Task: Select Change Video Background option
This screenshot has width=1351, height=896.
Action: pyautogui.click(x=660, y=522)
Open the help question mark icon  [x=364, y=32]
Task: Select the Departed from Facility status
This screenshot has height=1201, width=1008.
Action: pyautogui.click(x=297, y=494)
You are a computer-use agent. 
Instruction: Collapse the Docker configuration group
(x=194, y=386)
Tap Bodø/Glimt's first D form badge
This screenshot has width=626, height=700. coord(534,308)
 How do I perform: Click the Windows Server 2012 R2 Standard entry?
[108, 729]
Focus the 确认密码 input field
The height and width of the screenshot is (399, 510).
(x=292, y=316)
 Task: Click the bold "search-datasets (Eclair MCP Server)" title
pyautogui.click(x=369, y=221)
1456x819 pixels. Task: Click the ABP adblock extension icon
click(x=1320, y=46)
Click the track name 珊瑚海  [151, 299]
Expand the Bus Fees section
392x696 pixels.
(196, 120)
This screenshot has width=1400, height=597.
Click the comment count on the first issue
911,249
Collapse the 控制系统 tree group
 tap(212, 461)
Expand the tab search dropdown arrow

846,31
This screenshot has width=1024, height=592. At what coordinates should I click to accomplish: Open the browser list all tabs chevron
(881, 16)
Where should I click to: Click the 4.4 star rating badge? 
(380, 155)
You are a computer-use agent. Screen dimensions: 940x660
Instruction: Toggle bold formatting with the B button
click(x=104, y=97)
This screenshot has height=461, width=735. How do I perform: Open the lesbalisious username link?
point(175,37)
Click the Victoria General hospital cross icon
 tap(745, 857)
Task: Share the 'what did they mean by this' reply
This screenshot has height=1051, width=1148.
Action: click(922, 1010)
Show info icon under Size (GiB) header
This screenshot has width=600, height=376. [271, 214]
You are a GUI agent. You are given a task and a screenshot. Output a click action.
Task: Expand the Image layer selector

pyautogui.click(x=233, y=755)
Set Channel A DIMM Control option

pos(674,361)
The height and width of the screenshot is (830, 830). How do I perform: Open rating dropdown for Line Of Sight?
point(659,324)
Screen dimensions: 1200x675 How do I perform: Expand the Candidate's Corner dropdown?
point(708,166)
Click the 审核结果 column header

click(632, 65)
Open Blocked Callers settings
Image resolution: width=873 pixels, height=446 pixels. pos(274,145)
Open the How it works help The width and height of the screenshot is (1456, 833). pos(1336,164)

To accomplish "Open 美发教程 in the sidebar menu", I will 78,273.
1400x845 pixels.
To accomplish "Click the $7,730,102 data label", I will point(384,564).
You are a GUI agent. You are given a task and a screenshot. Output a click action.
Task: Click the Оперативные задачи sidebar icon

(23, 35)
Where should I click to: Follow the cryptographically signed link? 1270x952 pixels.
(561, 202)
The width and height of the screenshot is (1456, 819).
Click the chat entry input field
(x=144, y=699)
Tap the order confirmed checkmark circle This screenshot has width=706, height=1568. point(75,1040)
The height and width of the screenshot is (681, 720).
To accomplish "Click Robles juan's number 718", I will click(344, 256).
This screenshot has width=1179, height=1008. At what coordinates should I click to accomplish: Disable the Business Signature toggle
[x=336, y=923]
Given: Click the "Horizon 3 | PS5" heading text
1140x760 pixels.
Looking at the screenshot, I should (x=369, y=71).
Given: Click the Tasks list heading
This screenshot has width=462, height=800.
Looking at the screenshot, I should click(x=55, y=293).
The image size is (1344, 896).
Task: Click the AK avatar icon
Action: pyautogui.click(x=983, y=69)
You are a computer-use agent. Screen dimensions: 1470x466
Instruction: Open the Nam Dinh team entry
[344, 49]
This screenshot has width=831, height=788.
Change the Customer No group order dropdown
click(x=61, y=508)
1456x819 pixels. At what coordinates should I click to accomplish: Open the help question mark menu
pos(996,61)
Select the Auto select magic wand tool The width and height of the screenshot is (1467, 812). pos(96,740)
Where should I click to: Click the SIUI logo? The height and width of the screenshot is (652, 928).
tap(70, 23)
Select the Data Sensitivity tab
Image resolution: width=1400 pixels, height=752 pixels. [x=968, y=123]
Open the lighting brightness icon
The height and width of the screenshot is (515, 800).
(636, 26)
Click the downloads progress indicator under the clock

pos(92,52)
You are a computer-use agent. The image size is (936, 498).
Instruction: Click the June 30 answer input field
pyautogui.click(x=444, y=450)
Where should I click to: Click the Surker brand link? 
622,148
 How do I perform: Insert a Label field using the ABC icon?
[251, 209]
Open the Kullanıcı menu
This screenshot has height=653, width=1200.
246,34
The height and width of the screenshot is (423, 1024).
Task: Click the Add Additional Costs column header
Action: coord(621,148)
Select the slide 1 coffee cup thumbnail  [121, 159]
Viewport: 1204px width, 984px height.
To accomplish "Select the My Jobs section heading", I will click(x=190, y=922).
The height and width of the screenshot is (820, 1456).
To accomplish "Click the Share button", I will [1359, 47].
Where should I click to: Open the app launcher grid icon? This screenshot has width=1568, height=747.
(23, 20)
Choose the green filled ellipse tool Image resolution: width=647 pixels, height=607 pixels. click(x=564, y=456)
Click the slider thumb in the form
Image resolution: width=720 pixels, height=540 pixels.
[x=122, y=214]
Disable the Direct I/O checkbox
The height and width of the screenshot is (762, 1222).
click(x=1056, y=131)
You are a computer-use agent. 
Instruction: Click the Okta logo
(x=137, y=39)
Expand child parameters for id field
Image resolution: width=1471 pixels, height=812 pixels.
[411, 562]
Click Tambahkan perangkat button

════════════════

■ What is asked ■
Please copy every one of the entries above word for word, keeping the lines in their original order.

■ Answer to this problem ■
Task: Select Change Video Background option
This screenshot has width=1351, height=896.
Action: pyautogui.click(x=660, y=522)
Open the help question mark icon  [x=364, y=32]
Task: Select the Departed from Facility status
This screenshot has height=1201, width=1008.
Action: pyautogui.click(x=297, y=494)
You are a computer-use agent. 
Instruction: Collapse the Docker configuration group
(x=194, y=386)
Tap Bodø/Glimt's first D form badge
This screenshot has width=626, height=700. coord(534,308)
 How do I perform: Click the Windows Server 2012 R2 Standard entry?
[108, 729]
Focus the 确认密码 input field
The height and width of the screenshot is (399, 510).
(x=292, y=316)
 Task: Click the bold "search-datasets (Eclair MCP Server)" title
pyautogui.click(x=369, y=221)
1456x819 pixels. Task: Click the ABP adblock extension icon
click(x=1320, y=46)
Click the track name 珊瑚海  [151, 299]
Expand the Bus Fees section
392x696 pixels.
(196, 120)
This screenshot has width=1400, height=597.
Click the comment count on the first issue
911,249
Collapse the 控制系统 tree group
 tap(212, 461)
Expand the tab search dropdown arrow

846,31
This screenshot has width=1024, height=592. At what coordinates should I click to accomplish: Open the browser list all tabs chevron
(881, 16)
Where should I click to: Click the 4.4 star rating badge? 
(380, 155)
You are a computer-use agent. Screen dimensions: 940x660
Instruction: Toggle bold formatting with the B button
click(x=104, y=97)
This screenshot has height=461, width=735. How do I perform: Open the lesbalisious username link?
point(175,37)
Click the Victoria General hospital cross icon
 tap(745, 857)
Task: Share the 'what did they mean by this' reply
This screenshot has height=1051, width=1148.
Action: click(922, 1010)
Show info icon under Size (GiB) header
This screenshot has width=600, height=376. [271, 214]
You are a GUI agent. You are given a task and a screenshot. Output a click action.
Task: Expand the Image layer selector

pyautogui.click(x=233, y=755)
Set Channel A DIMM Control option

pos(674,361)
The height and width of the screenshot is (830, 830). How do I perform: Open rating dropdown for Line Of Sight?
point(659,324)
Screen dimensions: 1200x675 How do I perform: Expand the Candidate's Corner dropdown?
point(708,166)
Click the 审核结果 column header

click(632, 65)
Open Blocked Callers settings
Image resolution: width=873 pixels, height=446 pixels. pos(274,145)
Open the How it works help The width and height of the screenshot is (1456, 833). pos(1336,164)

To accomplish "Open 美发教程 in the sidebar menu", I will 78,273.
1400x845 pixels.
To accomplish "Click the $7,730,102 data label", I will point(384,564).
You are a GUI agent. You are given a task and a screenshot. Output a click action.
Task: Click the Оперативные задачи sidebar icon

(23, 35)
Where should I click to: Follow the cryptographically signed link? 1270x952 pixels.
(561, 202)
The width and height of the screenshot is (1456, 819).
Click the chat entry input field
(x=144, y=699)
Tap the order confirmed checkmark circle This screenshot has width=706, height=1568. point(75,1040)
The height and width of the screenshot is (681, 720).
To accomplish "Click Robles juan's number 718", I will click(344, 256).
This screenshot has width=1179, height=1008. At what coordinates should I click to accomplish: Disable the Business Signature toggle
[x=336, y=923]
Given: Click the "Horizon 3 | PS5" heading text
1140x760 pixels.
Looking at the screenshot, I should (x=369, y=71).
Given: Click the Tasks list heading
This screenshot has width=462, height=800.
Looking at the screenshot, I should click(x=55, y=293).
The image size is (1344, 896).
Task: Click the AK avatar icon
Action: pyautogui.click(x=983, y=69)
You are a computer-use agent. Screen dimensions: 1470x466
Instruction: Open the Nam Dinh team entry
[344, 49]
This screenshot has width=831, height=788.
Change the Customer No group order dropdown
click(x=61, y=508)
1456x819 pixels. At what coordinates should I click to accomplish: Open the help question mark menu
pos(996,61)
Select the Auto select magic wand tool The width and height of the screenshot is (1467, 812). pos(96,740)
Where should I click to: Click the SIUI logo? The height and width of the screenshot is (652, 928).
tap(70, 23)
Select the Data Sensitivity tab
Image resolution: width=1400 pixels, height=752 pixels. [x=968, y=123]
Open the lighting brightness icon
The height and width of the screenshot is (515, 800).
(636, 26)
Click the downloads progress indicator under the clock

pos(92,52)
You are a computer-use agent. The image size is (936, 498).
Instruction: Click the June 30 answer input field
pyautogui.click(x=444, y=450)
Where should I click to: Click the Surker brand link? 
622,148
 How do I perform: Insert a Label field using the ABC icon?
[251, 209]
Open the Kullanıcı menu
This screenshot has height=653, width=1200.
246,34
The height and width of the screenshot is (423, 1024).
Task: Click the Add Additional Costs column header
Action: coord(621,148)
Select the slide 1 coffee cup thumbnail  [121, 159]
Viewport: 1204px width, 984px height.
To accomplish "Select the My Jobs section heading", I will click(x=190, y=922).
The height and width of the screenshot is (820, 1456).
To accomplish "Click the Share button", I will [1359, 47].
Where should I click to: Open the app launcher grid icon? This screenshot has width=1568, height=747.
(23, 20)
Choose the green filled ellipse tool Image resolution: width=647 pixels, height=607 pixels. click(x=564, y=456)
Click the slider thumb in the form
Image resolution: width=720 pixels, height=540 pixels.
[x=122, y=214]
Disable the Direct I/O checkbox
The height and width of the screenshot is (762, 1222).
click(x=1056, y=131)
You are a computer-use agent. 
Instruction: Click the Okta logo
(x=137, y=39)
Expand child parameters for id field
Image resolution: width=1471 pixels, height=812 pixels.
[411, 562]
Click Tambahkan perangkat button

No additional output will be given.